<<<<

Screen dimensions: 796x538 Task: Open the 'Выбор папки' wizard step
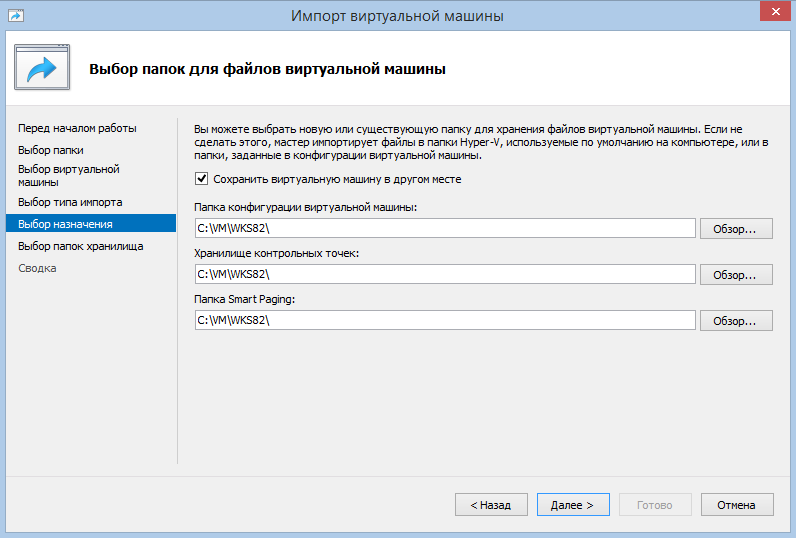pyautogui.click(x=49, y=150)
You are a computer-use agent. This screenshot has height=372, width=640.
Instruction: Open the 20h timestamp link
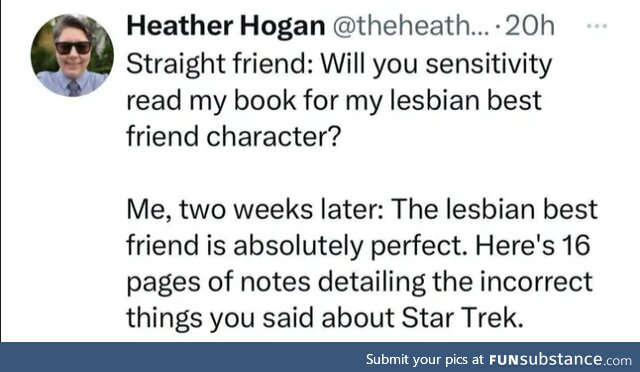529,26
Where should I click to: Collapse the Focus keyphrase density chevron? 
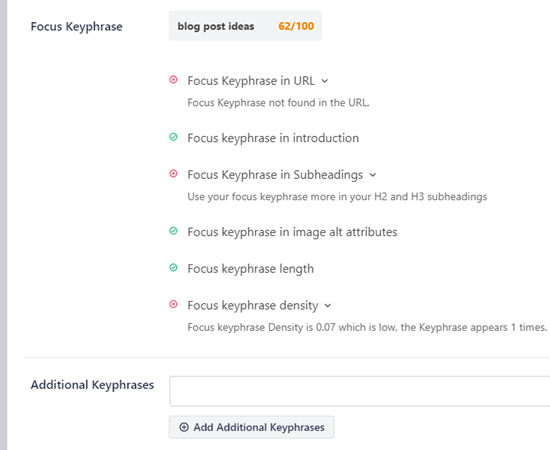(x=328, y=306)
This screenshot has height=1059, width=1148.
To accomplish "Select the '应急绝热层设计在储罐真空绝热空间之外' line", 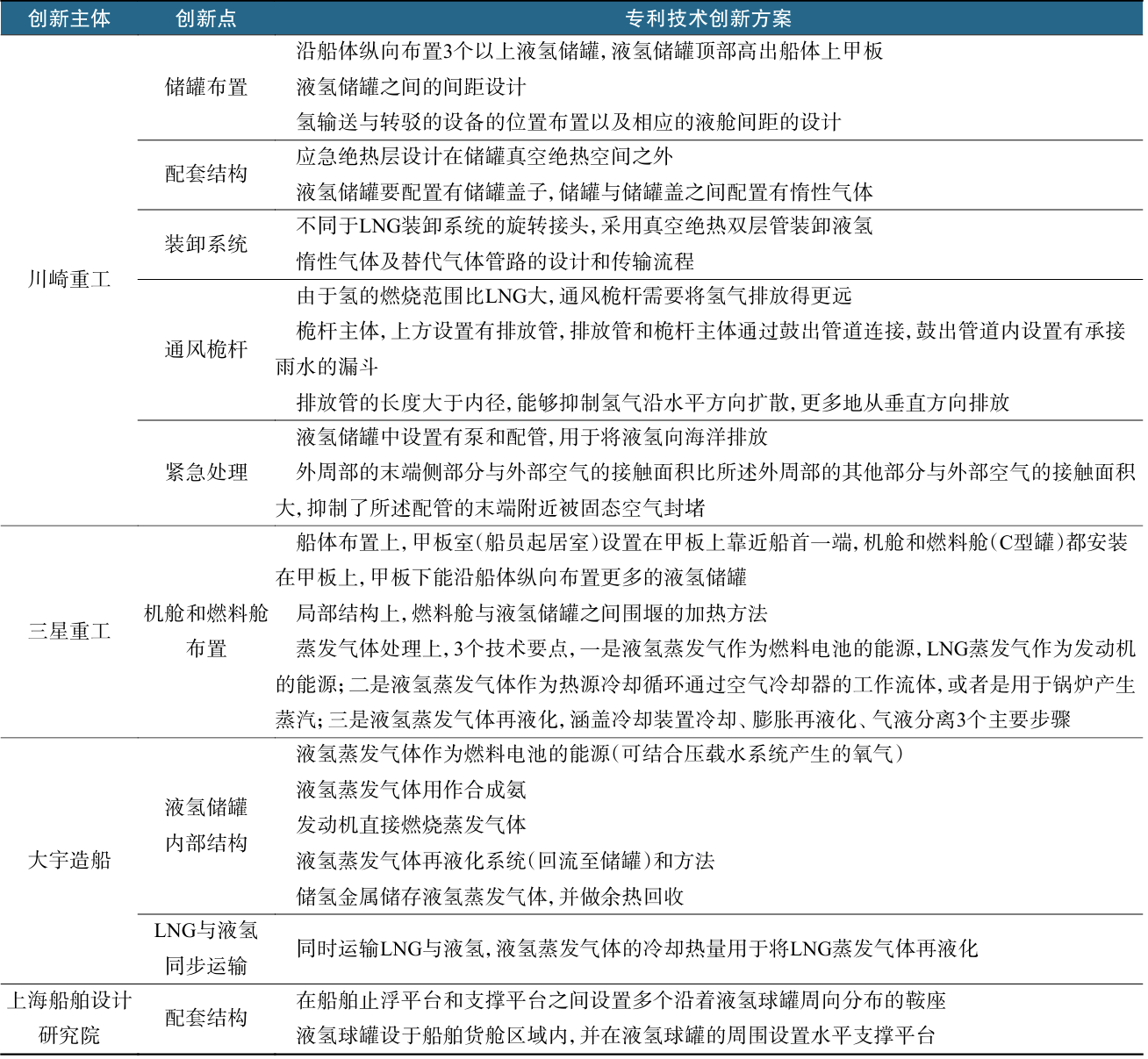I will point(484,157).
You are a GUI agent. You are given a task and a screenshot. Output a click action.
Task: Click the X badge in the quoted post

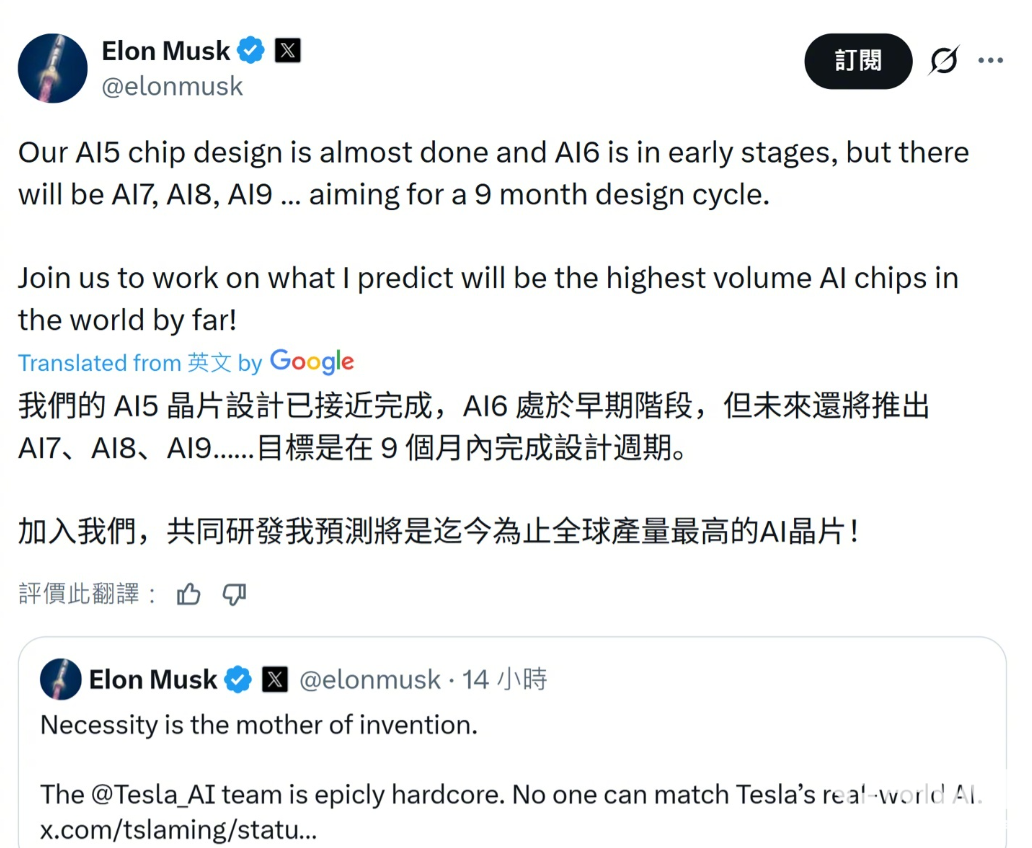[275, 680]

>>>>

- [WHAT NEEDS TO BE DONE]
From the entries above, copy each line that holds "height".

- [SOLUTION]
You are a computer-use agent. This screenshot has height=372, width=640.
This screenshot has height=1059, width=1148.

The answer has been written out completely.